To address the first research question regarding the correlation between body image and psychological well-being with post-traumatic growth among women with breast cancer and a history of mastectomy, it was found that there is a significant positive relationship between psychological well-being and post-traumatic growth in women who have undergone mastectomy surgery for breast cancer (P < 0.01). Multiple regression analysis was employed to answer the second research question. The findings from the multiple regression analysis on the influence of body image dimensions on post-traumatic growth indicate that only one percent of the variance in post-traumatic growth can be predicted by the linear combination of Body Control and Body Shame (
Table 1).
As illustrated in
Table 1, the observed F value (F(2,273) = 1.64) does not indicate a significant effect on post-traumatic growth; hence, it can be inferred that the dimensions of body image are not predictors of post-traumatic growth in women with breast cancer who have undergone mastectomy surgery.
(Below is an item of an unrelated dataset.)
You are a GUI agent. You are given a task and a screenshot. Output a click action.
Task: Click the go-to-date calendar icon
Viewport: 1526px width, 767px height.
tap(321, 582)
The details of the analysis are provided in
Table 2. According to
Table 2, the Beta coefficient for Body Control is 0.080, which is not significant (
t = 0.127). Similarly, the Beta coefficient for Body Shame is -0.127, which is also not significant (
t = 1.800). Therefore, there is no significant association between Body Control and Body Shame with post-traumatic growth in this group of women. Furthermore, the results from the multiple regression analysis on the impact of psychological well-being dimensions on post-traumatic growth revealed that 32% of the variance in post-traumatic growth can be predicted by a linear combination of self-acceptance, positive relationships with others, autonomy, environmental mastery, purpose in life, and personal growth (
Table 2). The observed F value in
Table 1 (F = 21.36) signifies a substantial effect on post-traumatic growth; thus, it can be concluded that psychological well-being components, in general, are predictors of post-traumatic growth in women with breast cancer and a history of mastectomy surgery. The regression analysis details in
Table 2 show that dimensions of self-acceptance (β = 0.112), autonomy (β = 0.31), and purpose in life (β = 0.316), with consideration of the
t statistic and a 95% confidence level, can predict changes related to post-traumatic growth. In other words, increases in self-acceptance, autonomy, and purpose in life are associated with enhanced post-traumatic growth in these women.